Big Crow aircraft were also used as downrange telemetry assets in conjunction with Western Launch and Test Range launches from Vandenberg Air Force Base in California.

Since 2008, 55-3132 and 63-8050 have been retired, and relegated to the AMARG (Davis-Monthan AFB, Tucson, AZ).

===Other versions===

One aircraft, serial 61–2666, has been modified as an NC-135W to test systems and equipment used on RC-135V and W Rivet Joint reconnaissance aircraft. As of September 2023, 61-2666 has been withdrawn from use and stored at DMA.
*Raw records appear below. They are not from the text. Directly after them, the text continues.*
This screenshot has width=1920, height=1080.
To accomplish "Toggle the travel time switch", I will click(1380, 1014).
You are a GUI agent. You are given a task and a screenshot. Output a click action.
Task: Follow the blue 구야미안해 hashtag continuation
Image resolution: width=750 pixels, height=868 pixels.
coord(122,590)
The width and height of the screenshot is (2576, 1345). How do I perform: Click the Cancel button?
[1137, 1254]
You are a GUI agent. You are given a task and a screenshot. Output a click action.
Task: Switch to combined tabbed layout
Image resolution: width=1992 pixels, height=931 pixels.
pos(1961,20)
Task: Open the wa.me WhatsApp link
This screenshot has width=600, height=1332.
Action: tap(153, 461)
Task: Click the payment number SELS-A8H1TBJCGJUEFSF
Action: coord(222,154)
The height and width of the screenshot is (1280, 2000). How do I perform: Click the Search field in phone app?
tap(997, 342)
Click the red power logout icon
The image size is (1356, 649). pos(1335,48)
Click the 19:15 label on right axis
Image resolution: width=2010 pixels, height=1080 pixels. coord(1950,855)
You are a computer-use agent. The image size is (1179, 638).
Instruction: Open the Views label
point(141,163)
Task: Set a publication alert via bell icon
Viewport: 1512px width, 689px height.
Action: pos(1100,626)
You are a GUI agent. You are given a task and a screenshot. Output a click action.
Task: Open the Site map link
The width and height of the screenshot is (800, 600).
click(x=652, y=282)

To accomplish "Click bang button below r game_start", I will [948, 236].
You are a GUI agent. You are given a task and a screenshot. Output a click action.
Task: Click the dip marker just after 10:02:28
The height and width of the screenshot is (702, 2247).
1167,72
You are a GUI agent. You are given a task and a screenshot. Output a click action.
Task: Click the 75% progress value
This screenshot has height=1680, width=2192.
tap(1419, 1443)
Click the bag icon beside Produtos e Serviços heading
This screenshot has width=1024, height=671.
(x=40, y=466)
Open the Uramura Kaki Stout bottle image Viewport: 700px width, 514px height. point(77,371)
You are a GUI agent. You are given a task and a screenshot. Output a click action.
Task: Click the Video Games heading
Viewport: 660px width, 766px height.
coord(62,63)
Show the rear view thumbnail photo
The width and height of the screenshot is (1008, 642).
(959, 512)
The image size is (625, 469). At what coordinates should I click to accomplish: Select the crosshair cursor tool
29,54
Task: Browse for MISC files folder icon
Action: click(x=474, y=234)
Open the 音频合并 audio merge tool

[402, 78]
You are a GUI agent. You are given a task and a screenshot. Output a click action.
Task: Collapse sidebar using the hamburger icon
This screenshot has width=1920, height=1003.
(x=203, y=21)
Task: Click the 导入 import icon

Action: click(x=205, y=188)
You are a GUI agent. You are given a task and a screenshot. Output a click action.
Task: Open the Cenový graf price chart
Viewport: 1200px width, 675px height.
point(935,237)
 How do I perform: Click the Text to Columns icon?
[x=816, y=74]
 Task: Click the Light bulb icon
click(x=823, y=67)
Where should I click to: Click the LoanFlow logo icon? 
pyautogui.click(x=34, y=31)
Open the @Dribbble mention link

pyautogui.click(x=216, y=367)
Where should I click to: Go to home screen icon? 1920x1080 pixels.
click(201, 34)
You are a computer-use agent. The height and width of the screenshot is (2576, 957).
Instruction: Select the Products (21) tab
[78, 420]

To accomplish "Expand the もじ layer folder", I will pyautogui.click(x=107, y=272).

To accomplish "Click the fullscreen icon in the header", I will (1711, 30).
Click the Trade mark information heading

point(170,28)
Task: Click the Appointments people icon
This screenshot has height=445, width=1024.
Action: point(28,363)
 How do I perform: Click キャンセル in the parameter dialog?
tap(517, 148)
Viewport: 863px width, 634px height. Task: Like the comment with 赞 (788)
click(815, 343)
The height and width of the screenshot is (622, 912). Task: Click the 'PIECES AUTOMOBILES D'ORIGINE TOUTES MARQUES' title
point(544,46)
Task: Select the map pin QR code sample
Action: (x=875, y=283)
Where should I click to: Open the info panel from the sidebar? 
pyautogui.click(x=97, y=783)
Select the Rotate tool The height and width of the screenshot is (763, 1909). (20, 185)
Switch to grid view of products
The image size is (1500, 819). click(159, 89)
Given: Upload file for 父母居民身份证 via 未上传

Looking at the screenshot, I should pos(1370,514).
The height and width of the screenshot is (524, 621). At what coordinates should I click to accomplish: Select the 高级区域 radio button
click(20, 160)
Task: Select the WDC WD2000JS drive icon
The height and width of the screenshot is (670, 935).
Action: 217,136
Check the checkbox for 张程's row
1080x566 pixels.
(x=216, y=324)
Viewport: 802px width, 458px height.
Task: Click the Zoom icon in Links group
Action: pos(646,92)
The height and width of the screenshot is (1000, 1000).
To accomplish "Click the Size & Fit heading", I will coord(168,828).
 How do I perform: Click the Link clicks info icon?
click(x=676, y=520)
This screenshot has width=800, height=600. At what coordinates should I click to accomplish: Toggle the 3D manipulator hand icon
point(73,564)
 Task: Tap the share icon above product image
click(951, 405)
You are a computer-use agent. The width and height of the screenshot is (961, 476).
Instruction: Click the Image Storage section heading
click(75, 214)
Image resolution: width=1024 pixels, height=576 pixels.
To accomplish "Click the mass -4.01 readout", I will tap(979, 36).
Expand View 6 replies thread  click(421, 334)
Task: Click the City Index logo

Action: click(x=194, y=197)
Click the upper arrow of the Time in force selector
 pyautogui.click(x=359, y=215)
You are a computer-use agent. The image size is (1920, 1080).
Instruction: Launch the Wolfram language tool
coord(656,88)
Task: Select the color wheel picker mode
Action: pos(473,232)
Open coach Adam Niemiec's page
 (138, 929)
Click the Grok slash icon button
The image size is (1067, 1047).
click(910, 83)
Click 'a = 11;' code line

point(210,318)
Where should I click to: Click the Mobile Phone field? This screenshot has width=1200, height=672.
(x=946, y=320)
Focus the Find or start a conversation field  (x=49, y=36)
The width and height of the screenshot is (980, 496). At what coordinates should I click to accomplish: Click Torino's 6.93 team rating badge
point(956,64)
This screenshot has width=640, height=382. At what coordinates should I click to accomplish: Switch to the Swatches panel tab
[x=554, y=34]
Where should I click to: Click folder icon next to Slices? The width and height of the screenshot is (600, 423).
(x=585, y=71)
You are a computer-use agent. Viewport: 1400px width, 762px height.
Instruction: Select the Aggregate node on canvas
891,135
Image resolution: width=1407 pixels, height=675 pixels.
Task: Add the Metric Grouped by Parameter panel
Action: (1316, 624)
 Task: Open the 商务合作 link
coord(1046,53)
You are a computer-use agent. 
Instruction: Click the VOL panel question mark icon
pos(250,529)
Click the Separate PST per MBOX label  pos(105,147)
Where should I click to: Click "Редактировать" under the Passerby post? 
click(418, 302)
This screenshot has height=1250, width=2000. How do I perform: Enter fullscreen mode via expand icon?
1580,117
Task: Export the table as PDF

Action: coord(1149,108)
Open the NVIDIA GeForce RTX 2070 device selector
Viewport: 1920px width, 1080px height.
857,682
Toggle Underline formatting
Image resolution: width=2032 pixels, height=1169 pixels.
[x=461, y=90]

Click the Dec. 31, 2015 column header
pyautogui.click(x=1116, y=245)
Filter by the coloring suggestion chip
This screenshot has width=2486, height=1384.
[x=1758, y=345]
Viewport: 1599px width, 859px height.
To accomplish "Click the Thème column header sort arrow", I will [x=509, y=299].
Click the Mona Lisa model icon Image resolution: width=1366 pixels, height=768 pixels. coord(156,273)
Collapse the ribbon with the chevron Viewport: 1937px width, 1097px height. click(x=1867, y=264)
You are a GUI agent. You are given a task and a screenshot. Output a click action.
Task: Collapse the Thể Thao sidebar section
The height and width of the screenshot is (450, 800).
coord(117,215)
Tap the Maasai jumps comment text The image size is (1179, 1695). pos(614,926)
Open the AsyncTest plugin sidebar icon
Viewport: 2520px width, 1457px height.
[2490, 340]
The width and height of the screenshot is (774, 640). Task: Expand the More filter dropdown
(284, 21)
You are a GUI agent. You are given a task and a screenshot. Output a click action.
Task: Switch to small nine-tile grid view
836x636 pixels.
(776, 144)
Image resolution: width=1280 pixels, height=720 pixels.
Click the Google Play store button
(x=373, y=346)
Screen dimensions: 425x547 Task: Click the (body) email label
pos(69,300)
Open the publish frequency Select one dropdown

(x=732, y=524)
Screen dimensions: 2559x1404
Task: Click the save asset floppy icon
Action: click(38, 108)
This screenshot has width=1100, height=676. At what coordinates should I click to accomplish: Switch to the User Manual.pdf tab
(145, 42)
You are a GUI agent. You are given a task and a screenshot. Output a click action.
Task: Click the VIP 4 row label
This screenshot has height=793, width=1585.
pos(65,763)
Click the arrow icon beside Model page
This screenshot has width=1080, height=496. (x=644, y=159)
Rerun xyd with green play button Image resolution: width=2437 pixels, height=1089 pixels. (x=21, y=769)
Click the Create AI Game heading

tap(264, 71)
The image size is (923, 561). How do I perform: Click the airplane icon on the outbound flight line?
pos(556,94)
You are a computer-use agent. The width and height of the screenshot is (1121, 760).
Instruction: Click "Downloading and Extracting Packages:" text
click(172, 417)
From 1975 to 1984, the US used an NKC-135 for its Airborne Laser Lab program. The modified NKC-135A carried a 10.6 micrometer Carbon Dioxide Laser. Tests included successful interceptions of small air-to-air missiles (such as the AIM-9 Sidewinder) and of drone aircraft. Despite the combat potential of the system, it was kept strictly experimental. However, the SCUD threat faced during the Gulf War reignited interest in an airborne laser system, resulting in the Boeing YAL-1.

==Operators==
- USA
- United States Air Force
- United States Navy: Fleet Electronic Warfare Support Group

==Survivors==
- 55-3123 - Originally built as a KC-135A, since 1984 NKC-135 Airborne Laser Lab has been on display at the National Museum of the United States Air Force in Dayton, Ohio. In August 2011 it was removed from display in the museum's Air Park to make room for the arrival of the museum's C-5A Galaxy. The aircraft is currently in storage.